In the material, starting with the line with "This screenshot has height=829, width=1456." and going on through the line with "The height and width of the screenshot is (720, 1280). Describe", change "Image resolution" to "Display resolution" and leave everything else as it is.

-- BEGIN TASK DATA --

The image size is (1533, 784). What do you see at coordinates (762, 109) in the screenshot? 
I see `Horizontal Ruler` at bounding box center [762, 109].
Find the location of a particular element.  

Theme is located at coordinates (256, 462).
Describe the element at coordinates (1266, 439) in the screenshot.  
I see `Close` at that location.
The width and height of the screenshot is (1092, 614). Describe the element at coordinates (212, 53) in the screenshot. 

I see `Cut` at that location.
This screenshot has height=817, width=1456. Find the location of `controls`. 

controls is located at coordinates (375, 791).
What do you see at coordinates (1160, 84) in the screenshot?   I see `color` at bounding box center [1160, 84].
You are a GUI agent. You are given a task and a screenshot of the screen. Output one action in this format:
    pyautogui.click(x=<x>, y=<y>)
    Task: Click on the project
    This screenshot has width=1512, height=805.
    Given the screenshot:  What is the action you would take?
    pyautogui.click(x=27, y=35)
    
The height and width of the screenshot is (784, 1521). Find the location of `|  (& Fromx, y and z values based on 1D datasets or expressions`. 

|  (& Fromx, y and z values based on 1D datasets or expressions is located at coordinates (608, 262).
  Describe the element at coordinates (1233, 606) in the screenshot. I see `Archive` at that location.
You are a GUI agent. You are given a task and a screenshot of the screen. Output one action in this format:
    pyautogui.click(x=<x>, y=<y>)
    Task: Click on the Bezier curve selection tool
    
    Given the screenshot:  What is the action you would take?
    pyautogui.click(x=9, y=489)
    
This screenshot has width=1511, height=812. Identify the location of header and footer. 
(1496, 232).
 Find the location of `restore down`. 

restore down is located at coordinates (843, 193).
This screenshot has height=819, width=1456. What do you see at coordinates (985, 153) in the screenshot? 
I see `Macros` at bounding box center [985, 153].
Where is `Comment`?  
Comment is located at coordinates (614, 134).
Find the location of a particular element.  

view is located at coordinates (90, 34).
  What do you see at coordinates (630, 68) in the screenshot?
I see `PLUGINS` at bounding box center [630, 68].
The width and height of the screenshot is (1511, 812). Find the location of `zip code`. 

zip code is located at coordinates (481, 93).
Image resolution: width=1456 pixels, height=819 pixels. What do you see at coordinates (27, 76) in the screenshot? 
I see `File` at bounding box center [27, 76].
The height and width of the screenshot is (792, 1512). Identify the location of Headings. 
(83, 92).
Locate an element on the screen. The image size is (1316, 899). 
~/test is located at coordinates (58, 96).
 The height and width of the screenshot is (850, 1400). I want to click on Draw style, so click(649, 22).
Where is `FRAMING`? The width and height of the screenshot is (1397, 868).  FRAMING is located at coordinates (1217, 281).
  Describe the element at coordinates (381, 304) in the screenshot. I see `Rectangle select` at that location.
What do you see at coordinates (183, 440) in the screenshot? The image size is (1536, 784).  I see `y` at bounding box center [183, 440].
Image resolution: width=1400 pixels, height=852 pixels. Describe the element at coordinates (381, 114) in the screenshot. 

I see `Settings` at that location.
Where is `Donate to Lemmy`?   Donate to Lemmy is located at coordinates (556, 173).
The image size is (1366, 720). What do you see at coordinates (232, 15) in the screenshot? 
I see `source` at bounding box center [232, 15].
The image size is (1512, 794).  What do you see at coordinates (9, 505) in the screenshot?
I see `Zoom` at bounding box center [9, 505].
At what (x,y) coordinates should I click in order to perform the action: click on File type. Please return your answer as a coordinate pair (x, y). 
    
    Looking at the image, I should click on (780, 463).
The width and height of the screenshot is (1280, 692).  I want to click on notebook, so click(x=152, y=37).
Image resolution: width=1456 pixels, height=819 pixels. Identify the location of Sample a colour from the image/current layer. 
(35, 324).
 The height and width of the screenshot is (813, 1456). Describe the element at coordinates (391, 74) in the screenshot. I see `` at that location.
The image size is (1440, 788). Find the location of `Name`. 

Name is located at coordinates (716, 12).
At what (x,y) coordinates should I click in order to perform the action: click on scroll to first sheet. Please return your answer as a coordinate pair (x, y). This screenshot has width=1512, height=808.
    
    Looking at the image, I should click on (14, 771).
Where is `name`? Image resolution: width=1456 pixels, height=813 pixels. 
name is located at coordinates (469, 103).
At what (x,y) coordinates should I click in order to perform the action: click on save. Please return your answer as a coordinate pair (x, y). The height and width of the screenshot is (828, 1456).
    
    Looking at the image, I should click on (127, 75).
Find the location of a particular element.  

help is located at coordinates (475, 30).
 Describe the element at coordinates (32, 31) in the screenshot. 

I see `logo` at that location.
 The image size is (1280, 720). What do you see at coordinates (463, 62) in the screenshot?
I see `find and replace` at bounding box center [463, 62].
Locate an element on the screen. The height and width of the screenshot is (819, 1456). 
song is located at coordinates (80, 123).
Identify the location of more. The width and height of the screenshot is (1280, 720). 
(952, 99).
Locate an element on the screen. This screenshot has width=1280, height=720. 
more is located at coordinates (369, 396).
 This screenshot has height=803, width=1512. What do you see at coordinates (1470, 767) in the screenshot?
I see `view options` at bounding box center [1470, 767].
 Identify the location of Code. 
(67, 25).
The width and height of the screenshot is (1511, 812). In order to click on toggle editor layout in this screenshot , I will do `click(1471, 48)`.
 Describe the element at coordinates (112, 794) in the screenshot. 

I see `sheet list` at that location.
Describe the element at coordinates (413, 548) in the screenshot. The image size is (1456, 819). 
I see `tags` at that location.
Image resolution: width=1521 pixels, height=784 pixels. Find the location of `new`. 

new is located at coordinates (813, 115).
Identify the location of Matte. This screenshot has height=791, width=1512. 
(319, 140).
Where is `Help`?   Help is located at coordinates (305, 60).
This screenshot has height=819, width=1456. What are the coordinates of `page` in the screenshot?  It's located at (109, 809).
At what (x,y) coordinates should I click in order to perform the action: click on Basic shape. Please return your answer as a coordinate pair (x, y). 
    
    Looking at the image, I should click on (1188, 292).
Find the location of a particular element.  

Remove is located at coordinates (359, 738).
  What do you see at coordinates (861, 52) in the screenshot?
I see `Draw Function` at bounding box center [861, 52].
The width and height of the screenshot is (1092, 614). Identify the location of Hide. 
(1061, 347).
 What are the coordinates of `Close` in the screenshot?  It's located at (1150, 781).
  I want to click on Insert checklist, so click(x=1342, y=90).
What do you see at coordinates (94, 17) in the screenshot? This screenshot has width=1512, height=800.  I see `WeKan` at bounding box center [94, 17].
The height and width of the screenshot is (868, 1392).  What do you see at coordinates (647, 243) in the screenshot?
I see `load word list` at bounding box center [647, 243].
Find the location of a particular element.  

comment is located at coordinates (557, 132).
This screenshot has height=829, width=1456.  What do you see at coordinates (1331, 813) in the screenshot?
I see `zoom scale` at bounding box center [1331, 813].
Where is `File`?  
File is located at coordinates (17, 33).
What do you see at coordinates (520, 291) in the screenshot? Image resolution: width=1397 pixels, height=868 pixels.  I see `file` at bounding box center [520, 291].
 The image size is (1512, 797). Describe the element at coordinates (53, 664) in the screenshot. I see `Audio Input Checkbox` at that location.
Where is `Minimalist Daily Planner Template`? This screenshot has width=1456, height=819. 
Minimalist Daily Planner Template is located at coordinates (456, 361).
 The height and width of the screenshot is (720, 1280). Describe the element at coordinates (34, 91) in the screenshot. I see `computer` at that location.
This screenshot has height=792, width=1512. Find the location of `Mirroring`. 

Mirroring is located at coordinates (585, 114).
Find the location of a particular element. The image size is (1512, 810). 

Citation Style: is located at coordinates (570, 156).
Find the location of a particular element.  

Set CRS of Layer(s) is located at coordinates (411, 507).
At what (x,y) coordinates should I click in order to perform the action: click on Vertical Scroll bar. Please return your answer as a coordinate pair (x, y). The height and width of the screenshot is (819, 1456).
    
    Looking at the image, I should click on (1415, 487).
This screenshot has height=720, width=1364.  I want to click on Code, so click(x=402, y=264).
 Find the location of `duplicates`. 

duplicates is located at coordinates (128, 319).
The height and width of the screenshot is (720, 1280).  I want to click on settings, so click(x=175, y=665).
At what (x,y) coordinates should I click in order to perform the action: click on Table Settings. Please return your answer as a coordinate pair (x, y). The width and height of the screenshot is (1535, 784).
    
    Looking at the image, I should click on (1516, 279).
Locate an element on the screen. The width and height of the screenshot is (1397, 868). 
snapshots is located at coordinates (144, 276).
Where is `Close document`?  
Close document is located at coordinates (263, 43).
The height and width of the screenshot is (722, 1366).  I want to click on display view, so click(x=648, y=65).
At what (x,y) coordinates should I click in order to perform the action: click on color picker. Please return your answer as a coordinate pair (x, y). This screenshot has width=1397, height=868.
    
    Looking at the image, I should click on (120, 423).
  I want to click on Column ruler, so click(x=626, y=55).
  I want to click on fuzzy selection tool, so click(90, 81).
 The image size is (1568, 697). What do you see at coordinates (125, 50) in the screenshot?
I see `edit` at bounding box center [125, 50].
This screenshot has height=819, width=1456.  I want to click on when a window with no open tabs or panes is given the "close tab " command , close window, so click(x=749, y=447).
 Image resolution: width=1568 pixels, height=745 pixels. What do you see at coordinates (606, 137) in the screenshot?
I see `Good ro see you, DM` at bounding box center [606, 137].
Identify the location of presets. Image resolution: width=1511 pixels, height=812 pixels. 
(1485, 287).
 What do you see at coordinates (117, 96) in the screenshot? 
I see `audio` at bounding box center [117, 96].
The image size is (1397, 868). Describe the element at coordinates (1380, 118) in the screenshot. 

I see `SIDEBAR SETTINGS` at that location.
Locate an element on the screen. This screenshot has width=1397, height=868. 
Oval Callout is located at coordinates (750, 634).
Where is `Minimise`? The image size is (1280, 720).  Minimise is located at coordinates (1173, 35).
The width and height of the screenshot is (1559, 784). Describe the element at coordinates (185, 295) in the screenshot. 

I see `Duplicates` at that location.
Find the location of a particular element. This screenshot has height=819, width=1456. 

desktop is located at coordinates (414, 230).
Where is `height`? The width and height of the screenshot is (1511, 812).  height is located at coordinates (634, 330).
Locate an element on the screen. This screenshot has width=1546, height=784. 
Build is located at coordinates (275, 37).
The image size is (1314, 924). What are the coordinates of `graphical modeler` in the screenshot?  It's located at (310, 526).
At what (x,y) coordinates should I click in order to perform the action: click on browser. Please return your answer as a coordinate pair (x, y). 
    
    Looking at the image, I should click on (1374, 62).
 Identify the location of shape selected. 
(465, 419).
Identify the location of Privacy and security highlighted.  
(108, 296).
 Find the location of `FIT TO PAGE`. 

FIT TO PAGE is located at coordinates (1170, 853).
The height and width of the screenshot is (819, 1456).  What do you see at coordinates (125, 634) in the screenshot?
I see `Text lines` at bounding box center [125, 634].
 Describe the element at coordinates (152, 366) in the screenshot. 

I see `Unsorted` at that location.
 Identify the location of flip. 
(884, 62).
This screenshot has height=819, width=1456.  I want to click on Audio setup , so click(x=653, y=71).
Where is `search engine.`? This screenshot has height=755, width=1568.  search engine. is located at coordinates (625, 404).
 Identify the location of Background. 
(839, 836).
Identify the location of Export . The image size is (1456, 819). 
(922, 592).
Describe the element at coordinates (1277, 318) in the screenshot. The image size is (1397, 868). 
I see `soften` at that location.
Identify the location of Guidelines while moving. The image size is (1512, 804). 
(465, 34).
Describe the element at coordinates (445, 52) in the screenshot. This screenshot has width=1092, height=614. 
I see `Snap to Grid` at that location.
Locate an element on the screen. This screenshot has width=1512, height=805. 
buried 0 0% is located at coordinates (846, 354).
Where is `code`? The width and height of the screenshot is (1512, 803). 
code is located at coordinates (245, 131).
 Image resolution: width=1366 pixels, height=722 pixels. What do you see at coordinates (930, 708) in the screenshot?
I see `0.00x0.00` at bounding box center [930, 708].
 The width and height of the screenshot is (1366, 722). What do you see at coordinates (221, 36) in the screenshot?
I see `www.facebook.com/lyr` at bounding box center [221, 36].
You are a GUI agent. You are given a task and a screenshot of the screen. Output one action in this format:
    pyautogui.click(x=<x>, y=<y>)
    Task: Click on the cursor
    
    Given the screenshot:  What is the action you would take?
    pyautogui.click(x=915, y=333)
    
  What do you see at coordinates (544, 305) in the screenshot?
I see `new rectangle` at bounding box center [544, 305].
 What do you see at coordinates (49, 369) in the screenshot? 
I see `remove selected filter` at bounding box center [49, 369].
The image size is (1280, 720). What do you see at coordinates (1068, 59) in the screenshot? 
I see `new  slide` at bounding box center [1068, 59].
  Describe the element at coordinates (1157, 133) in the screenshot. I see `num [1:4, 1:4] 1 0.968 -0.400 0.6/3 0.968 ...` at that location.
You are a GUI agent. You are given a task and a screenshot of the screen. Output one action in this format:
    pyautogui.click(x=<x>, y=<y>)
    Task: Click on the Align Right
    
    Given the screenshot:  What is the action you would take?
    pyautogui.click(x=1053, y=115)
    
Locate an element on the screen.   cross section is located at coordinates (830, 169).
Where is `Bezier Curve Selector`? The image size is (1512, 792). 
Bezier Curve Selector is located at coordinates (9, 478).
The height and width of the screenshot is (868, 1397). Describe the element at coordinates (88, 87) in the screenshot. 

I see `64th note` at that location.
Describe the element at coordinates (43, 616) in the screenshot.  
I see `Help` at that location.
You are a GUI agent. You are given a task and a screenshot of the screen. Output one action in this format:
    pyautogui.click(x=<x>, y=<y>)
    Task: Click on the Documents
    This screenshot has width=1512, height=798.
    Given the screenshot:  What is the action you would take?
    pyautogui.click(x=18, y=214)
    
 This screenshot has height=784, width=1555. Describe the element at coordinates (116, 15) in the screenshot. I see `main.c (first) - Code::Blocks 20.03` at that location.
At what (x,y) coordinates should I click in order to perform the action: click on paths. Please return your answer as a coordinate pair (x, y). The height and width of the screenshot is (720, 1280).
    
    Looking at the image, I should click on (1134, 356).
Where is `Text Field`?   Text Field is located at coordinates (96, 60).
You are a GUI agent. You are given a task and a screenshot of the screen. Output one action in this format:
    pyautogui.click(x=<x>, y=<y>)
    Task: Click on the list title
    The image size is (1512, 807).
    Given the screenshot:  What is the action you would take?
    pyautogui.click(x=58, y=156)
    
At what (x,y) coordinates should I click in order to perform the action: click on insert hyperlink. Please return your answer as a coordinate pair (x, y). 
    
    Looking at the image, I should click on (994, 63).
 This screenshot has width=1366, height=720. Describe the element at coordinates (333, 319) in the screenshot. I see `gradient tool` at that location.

-- END TASK DATA --

### RESPONSE TO THE EXERCISE
This screenshot has height=829, width=1456.  What do you see at coordinates (1331, 813) in the screenshot?
I see `zoom scale` at bounding box center [1331, 813].
Where is `File`?  
File is located at coordinates (17, 33).
What do you see at coordinates (520, 291) in the screenshot? Display resolution: width=1397 pixels, height=868 pixels.  I see `file` at bounding box center [520, 291].
 The image size is (1512, 797). Describe the element at coordinates (53, 664) in the screenshot. I see `Audio Input Checkbox` at that location.
Where is `Minimalist Daily Planner Template`? This screenshot has width=1456, height=819. 
Minimalist Daily Planner Template is located at coordinates (456, 361).
 The height and width of the screenshot is (720, 1280). Describe the element at coordinates (34, 91) in the screenshot. I see `computer` at that location.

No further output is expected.